Re: Improve pg_sync_replication_slots() to wait for primary to advance

Ajin Cherian <itsajin@gmail.com>

From: Ajin Cherian <itsajin@gmail.com>

To: shveta malik <shveta.malik@gmail.com>

Cc: Ashutosh Sharma <ashu.coek88@gmail.com>, Ashutosh Bapat <ashutosh.bapat.oss@gmail.com>, Amit Kapila <amit.kapila16@gmail.com>, PostgreSQL mailing lists <pgsql-hackers@postgresql.org>

Date: 2025-09-15T12:47:43Z

Lists: pgsql-hackers

Commits

Same data as JSON: GET /api/v1/messages/:b64id/commits the thread's linked commits as JSON, with link sources.
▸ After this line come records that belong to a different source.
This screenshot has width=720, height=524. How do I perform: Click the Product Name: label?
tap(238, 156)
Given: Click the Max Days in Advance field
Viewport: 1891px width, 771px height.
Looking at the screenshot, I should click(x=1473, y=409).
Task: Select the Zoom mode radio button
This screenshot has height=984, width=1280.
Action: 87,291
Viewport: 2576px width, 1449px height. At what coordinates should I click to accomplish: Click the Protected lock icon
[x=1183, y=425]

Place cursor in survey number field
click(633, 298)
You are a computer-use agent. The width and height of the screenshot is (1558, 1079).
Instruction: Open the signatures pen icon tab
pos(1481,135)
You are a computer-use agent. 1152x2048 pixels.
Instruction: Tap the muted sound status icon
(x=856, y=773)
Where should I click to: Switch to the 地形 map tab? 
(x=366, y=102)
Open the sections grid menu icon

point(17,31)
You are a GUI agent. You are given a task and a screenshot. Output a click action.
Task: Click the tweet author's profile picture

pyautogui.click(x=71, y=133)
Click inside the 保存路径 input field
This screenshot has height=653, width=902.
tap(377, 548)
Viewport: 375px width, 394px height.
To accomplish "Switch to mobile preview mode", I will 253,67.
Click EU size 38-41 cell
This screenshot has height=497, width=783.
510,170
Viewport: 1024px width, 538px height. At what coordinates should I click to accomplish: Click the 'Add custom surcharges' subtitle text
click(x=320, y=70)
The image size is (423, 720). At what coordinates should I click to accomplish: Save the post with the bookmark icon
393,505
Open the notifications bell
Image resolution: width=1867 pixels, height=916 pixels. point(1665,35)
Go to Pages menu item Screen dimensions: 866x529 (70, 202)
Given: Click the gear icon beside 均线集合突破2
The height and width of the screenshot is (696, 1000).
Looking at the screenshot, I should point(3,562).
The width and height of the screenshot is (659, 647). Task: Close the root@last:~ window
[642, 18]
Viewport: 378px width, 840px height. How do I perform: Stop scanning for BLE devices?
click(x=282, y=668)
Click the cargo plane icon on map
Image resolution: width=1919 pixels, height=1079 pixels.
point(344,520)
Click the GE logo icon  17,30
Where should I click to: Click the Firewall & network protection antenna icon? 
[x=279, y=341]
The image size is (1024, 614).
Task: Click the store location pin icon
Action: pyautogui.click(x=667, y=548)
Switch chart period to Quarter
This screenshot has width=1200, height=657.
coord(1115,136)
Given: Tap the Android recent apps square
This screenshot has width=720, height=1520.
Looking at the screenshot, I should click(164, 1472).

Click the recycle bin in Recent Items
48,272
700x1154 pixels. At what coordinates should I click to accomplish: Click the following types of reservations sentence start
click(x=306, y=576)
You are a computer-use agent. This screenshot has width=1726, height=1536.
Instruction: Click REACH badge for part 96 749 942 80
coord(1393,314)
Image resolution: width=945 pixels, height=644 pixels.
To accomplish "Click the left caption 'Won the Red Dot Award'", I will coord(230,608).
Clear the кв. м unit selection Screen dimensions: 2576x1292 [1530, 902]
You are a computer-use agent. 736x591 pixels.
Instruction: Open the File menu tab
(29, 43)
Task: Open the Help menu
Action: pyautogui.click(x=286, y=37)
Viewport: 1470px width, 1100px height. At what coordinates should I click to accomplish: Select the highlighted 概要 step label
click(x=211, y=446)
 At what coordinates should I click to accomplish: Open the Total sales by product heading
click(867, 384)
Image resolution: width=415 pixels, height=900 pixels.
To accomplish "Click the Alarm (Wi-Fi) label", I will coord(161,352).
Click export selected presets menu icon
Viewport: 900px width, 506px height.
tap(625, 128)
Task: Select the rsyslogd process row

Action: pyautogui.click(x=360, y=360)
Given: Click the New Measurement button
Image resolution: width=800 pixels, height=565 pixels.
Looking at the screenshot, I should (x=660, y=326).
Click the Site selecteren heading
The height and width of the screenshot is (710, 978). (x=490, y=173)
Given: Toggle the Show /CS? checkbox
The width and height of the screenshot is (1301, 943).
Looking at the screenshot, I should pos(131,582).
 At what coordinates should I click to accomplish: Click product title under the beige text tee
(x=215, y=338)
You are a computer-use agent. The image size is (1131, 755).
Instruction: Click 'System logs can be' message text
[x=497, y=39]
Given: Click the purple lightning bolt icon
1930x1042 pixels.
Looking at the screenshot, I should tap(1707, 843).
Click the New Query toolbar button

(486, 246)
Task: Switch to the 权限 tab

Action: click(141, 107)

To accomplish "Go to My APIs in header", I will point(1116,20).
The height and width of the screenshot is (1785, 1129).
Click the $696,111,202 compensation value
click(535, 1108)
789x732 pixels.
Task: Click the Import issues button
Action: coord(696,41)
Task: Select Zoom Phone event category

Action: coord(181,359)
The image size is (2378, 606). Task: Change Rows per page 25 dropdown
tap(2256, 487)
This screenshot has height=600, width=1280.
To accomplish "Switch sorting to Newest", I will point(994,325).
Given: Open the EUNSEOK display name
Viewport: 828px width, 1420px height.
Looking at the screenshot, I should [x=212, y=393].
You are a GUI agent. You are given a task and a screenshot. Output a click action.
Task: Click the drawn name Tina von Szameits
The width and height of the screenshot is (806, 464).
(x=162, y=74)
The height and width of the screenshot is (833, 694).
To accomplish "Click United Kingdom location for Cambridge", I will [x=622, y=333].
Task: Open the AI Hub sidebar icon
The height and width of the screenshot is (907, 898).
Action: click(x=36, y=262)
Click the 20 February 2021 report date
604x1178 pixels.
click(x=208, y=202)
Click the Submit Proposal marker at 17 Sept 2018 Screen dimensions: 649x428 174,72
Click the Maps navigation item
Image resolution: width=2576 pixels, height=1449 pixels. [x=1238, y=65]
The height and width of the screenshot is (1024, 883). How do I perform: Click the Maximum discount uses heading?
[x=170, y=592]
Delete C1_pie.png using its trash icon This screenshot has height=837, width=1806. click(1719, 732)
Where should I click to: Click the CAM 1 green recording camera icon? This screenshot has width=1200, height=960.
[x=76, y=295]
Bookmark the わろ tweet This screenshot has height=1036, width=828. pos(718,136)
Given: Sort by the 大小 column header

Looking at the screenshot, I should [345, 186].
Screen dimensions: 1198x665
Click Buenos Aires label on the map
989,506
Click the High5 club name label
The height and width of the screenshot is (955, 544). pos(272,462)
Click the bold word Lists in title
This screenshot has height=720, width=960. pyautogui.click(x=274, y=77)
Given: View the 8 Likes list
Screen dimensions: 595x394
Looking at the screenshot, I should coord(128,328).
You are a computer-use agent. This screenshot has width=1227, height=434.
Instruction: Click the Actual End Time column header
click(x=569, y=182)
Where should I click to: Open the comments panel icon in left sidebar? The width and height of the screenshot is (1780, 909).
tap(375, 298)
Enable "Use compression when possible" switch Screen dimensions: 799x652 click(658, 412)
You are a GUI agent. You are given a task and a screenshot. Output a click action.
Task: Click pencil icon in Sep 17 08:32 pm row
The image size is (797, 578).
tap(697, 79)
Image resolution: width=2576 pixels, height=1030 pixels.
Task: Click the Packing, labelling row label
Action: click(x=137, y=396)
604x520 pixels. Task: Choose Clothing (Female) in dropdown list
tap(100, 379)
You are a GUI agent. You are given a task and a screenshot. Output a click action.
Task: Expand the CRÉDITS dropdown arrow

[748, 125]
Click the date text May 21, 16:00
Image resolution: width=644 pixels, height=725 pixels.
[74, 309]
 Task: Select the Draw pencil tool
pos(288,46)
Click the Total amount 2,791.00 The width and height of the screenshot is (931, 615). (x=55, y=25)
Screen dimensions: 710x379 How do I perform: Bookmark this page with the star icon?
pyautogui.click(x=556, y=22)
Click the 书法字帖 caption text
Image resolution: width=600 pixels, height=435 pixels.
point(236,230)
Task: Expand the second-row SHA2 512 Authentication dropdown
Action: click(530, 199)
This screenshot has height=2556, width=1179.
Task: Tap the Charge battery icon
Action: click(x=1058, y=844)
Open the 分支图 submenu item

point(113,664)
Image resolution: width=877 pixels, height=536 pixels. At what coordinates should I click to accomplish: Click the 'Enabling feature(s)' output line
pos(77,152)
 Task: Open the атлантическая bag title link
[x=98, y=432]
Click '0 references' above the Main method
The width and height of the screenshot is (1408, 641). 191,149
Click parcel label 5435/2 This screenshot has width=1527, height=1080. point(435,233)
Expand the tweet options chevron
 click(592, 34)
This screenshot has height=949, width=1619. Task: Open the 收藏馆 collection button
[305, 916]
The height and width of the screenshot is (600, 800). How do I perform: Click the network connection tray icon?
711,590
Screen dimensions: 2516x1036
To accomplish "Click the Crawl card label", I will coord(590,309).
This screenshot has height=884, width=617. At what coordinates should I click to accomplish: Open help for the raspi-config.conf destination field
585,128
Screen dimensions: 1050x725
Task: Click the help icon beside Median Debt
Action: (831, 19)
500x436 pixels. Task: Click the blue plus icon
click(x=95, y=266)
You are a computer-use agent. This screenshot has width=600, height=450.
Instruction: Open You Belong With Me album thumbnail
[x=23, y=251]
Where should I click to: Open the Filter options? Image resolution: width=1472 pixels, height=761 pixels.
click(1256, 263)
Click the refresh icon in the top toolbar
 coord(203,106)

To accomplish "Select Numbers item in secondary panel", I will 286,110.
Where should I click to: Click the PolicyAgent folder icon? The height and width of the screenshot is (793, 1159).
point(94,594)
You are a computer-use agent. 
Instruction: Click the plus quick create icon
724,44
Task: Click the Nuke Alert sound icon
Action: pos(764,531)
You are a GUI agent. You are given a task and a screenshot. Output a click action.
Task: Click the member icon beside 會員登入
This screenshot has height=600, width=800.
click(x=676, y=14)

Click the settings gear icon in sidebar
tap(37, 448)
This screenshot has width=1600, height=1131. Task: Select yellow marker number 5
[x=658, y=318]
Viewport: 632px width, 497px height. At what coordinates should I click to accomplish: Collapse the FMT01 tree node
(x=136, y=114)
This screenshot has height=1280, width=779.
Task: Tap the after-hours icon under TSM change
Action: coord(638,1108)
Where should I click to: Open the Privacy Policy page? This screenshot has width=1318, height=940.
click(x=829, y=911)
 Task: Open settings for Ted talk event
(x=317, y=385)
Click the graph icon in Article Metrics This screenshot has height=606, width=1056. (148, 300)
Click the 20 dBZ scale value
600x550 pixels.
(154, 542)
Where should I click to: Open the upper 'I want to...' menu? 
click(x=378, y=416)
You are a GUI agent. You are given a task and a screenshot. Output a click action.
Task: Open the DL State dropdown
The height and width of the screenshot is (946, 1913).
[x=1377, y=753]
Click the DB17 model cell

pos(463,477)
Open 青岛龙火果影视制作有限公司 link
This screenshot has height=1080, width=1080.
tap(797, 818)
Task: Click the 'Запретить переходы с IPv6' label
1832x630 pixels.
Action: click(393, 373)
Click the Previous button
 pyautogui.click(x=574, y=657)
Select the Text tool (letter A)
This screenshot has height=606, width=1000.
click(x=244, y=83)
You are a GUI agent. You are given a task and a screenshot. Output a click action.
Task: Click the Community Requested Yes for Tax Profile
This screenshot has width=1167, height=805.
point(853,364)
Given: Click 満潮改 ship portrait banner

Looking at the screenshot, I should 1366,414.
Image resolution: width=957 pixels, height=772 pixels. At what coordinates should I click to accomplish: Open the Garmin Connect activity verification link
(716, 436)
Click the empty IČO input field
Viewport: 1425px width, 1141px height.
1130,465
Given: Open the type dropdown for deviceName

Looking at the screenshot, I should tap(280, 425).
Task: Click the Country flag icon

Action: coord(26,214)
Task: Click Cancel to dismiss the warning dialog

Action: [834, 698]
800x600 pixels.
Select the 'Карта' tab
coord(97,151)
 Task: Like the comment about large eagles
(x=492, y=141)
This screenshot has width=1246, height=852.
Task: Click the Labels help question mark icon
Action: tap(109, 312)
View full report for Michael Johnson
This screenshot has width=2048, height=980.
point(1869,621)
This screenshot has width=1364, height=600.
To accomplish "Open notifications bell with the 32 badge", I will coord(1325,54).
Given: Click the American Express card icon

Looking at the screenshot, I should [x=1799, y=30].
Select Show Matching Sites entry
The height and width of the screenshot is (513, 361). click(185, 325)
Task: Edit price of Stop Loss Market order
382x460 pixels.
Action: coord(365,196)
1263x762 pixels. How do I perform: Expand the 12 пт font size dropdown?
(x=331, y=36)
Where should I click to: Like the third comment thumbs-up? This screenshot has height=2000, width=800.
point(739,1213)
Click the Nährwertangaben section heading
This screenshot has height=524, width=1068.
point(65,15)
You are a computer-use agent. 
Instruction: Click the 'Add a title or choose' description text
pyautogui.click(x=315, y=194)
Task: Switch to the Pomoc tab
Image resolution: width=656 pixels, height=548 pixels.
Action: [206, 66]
API reference →

Enhance slot synchronization API to respect promotion signal.
- 4bed04d39566 17.10 landed
- 94efd308bcec 18.4 landed
- 1362bc33e025 19 (unreleased) landed
Fix inconsistent elevel in pg_sync_replication_slots() retry logic.
- f1ddaa15357f 19 (unreleased) landed
Refactor slot synchronization logic in slotsync.c.
- 788ec96d591d 19 (unreleased) landed
Fix intermittent BF failure in 040_standby_failover_slots_sync.
- b47c50e5667b 19 (unreleased) landed
Add retry logic to pg_sync_replication_slots().
- 0d2d4a0ec3ec 19 (unreleased) landed
Fix LOCK_TIMEOUT handling in slotsync worker.
- 04396eacd3fa 19 (unreleased) cited
Add slotsync skip statistics.
- 76b78721ca49 19 (unreleased) cited

Attachments

v12-0001-Improve-initial-slot-synchronization-in-pg_sync_.patch (application/octet-stream) patch v12-0001

On Wed, Sep 10, 2025 at 2:45 PM shveta malik <shveta.malik@gmail.com> wrote:
>
> On Tue, Sep 9, 2025 at 5:37 PM Ajin Cherian <itsajin@gmail.com> wrote:
> >
> > Attached v11 patch addressing the above comments.
> >
>
> Please find a few comments:
>
> 1)
>
> + Retry is done after 2
> + * sec wait. Exits early if promotion is triggered or certain critical
>
> We can say: Retry is done after SLOTSYNC_API_NAPTIME_MS wait.
>

Changed.

> 2)
> + /*
> + * Fetch remote slot info for the given slot_names. If slot_names is NIL,
> + * fetch all failover-enabled slots. Note that we reuse slot_names from
> + * the previous iteration; re-fetching all failover slots each time could
> + * cause an endless loop.
> + */
>
> a)
> the previous iteration --> the first iteration.
>
> b) Also we can mention the reason why we take names from first
> iteration instead of going for pending ones alone, something like:
>
> Instead of reprocessing only the pending slots in each iteration, it's
> better to process all the slots received in the first iteration.
> This ensures that by the time we're done, all slots reflect the latest values.
>
> 3)
> + remote_slots = fetch_remote_slots(wrconn, slot_names);
> +
> +
> + /* Attempt to synchronize slots */
> + synchronize_slots(wrconn, remote_slots, &slot_persistence_pending);
>
> One extra blank line can be removed
>

Fixed.

> 4)
>
> + /* Clean up slot_names if allocated in TopMemoryContext */
> + if (slot_names)
> + list_free_deep(slot_names);
>
> Can we please move it before 'ReplicationSlotCleanup'.
>

Fixed.

> 5)
> In case of error in subsequent iteration, slot_names allocated from
> TopMemoryContext will be left unfreed?
>

I've changed the logic so that even on error, slot_names are freed.

> 6)
> + ListCell   *lc;
> + bool first_slot = true;
>
> Shall we move these two to concerned if-block:
> if (slot_names != NIL)
>

Changed.

> 7)
>  * The slot_persistence_pending flag is used by the pg_sync_replication_slots
>  * API to track if any slots could not be persisted and need to be retried.
>
> a) Instead of mentioning only about slot_persistence_pending argument
> in concerned function's header, we shall define all the arguments.
>
> b) We can remove the 'flag' term from the comments as it is a
> function-argument now.
>

Changed.

> 8)
> I think we should add briefly in the header of the file about the new
> behaviour of API.
>

Added.

Attaching patch v12 addressing these comments.

regards,
Ajin Cherian
Fujitsu Australia